Monday, May 11, 2009

Long War, dead-or-alive

From George Stephanopoulos' interview with National Security Advisor James Jones, This Week 05/10/09:

STEPHANOPOULOS: President Karzai also said while he was here that he believes Osama bin Laden is alive. Yet President Zardari of Pakistan says he thinks bin Laden is dead.

What is the best U.S. intelligence right now?

JONES: I think the best intelligence is that we gauge our reaction based on what intelligence we have. And it is inconclusive. Secondly, we wait and see how long it has been before we've seen him actually make a statement, release a video, and make our judgments on that.

The truth is, I don't think anybody knows for sure. [my emphasis]
So, I see a couple of possibilities here. One is that Osama bin Laden is the latest Hitler, heading a powerful and potent worldwide network of terrorists called Al Qa'ida with whom we are fighting a Long War, and who present a military threat comparable to - or probably greater than - either Nazi Germany in alliance with militarist Japan, or the nuclear-armed Soviet Union.

Another possibility is that he could be dead.

And Obama's National Security Advisor isn't really sure which one is the case.

Yet neither case seems to make any difference in the massive military budget that continues as though the Cold War never ended.


More accurate would be Andrew Bacevich's formulation, that the Cold War was part of what we now call the Long War. And a great deal of the perceived threat and constant threat inflation is less a reason than a justification for a military establishment that is largely self-justifying and driven by domestic political ideologies and economic interests.

STEPHANOPOULOS: Well, let me ask you about that, because we saw some audio tapes from Osama bin Laden in both January and March of this year, and it's my understanding that U.S. intelligence thought that those were authentic.

JONES: Mm-hmm.

STEPHANOPOULOS: So what has changed since then to make the intelligence inconclusive?

JONES: Well, as of March, they thought it was authentic, but we don't have any firm information that says that that has changed one way or the other. So I think we'll just continue to press on and we'll see what happens there.

STEPHANOPOULOS: What does your gut tell you?

JONES: I -- my gut -- I would like to know conclusively if that's not the case. And I think we have that evidence.

STEPHANOPOULOS: Does it matter any more if he's dead or alive?

JONES: I think it matters symbolically to the movement, for sure. But it's clear that that movement has been resilient in replacing their leaders as quickly as we are able to capture or eliminate them.

But I think symbolically it would be a very big thing if he weren't.
In that last comment, it's not clear whether he means "it would be a very big thing" if Bin Laden weren't dead or if he weren't alive. And in terms of ideology and military policy, I'm not at all sure it matters. Because, as he said, "that movement has been resilient in replacing their leaders as quickly as we are able to capture or eliminate them". So the Long War must go on.

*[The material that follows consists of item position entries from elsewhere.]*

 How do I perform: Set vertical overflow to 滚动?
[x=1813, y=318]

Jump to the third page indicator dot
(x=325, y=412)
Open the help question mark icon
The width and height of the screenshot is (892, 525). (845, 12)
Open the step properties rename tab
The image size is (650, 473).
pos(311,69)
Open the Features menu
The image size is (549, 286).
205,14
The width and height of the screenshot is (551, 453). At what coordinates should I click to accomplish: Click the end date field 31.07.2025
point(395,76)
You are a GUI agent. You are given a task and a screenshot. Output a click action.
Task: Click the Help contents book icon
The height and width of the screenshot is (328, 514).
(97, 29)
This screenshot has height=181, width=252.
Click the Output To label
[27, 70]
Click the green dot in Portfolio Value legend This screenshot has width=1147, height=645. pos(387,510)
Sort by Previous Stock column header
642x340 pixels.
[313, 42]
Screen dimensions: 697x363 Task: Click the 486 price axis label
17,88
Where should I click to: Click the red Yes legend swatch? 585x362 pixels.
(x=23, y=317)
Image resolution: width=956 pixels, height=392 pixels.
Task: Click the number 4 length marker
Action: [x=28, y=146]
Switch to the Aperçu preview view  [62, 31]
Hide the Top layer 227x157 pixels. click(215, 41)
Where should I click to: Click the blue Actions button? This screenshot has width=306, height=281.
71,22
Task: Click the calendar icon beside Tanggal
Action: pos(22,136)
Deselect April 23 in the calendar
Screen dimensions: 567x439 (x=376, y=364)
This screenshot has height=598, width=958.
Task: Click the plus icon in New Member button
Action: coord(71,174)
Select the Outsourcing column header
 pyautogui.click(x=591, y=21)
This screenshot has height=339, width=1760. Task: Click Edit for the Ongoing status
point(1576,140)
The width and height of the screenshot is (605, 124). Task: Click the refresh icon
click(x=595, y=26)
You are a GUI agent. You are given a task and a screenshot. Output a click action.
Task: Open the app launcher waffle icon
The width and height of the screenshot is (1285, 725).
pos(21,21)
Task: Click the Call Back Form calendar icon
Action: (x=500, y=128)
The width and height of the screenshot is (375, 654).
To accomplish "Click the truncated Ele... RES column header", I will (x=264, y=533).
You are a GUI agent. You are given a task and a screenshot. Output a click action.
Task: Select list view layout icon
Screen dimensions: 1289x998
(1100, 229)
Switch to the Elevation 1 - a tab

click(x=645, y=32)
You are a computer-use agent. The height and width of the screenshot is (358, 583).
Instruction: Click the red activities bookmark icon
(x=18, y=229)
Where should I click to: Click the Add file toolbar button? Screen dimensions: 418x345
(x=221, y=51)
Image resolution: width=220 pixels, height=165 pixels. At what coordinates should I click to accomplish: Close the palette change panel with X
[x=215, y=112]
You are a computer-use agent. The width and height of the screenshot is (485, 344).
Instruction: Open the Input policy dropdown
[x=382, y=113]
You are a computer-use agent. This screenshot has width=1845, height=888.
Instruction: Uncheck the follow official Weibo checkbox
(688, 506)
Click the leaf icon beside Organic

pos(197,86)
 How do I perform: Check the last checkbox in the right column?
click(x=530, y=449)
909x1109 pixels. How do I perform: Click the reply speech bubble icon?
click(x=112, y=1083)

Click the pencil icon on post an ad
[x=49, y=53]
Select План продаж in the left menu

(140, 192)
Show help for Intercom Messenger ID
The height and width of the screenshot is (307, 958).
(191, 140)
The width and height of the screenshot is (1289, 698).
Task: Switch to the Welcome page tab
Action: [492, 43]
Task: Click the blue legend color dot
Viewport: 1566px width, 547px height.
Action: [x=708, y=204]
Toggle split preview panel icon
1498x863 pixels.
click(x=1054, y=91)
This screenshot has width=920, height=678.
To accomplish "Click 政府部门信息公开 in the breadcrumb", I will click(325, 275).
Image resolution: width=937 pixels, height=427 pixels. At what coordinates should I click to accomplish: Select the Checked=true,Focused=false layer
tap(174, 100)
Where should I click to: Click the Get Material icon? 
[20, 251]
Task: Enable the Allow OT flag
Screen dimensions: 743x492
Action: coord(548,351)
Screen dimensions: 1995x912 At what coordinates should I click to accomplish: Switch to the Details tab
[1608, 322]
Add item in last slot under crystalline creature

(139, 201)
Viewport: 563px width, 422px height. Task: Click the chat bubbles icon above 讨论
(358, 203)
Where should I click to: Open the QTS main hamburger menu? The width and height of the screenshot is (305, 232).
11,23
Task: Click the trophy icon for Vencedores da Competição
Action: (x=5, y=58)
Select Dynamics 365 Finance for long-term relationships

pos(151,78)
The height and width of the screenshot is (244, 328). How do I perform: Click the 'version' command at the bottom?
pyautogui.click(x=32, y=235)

It's probably worth clarifying here that in saying this, I'm not going all Noam Chomsky or anything. I'm only interested in left purism when the left purists are producing useful ideas. The idea that there is no essential difference between the Republican and Democratic Parties today, or that the larger problems of the Long War make any differences between the parties on foreign policy minor or irrelevant, is not part of my way of looking at the world.

Essentially, that pitch is associated with third parties that hope to win adherents by trying to transcend the politics by which actual decisions are made in the United States on public policy issues. But even promoting a third-party alternative doesn't have to dogmatic and unable to make a distinction between the two dominant parties.

Obama's foreign policy is an enormous improvement over the crudely militarized version practiced by the Cheney-Bush administration. Not only did that administration seem to view foreign policy primarily as a matter of wars and military threats. They also went a long way toward organizationally transferring important elements of foreign policy from the State Department to the Pentagon. The elaborate pretense by President Bush that in his decisions on war policies in Iraq that he was simply executing the recommendations of his generals was a prominent reflection of that. In a healthy democracy with a vigorous independent press - as opposed to our ailing democracy with a broken press - that would have been considered outrageous. Having our Savior-General Petreaus go up the Hill as the primary spokesperson for that administration's Iraq policies is a related and equally outrageous example.

The very fact that Obama himself states clearly that he as the elected President makes the decisions about military strategy in our ongoing wars is an enormous improvement. The fact that is stands out as significant in any way is a measure of how disastrous the previous eight years really were. Since the most important element of US foreign policy is nuclear disarmament, the fact that Obama intends to actively pursue it is the most welcome kind of change from the Cheney-Bush policy of an open-ended nuclear arms race and unconstrained proliferation. Except, of course, when we needed some excuse to attack an oil-rich nation whose government was being insufficiently cooperative.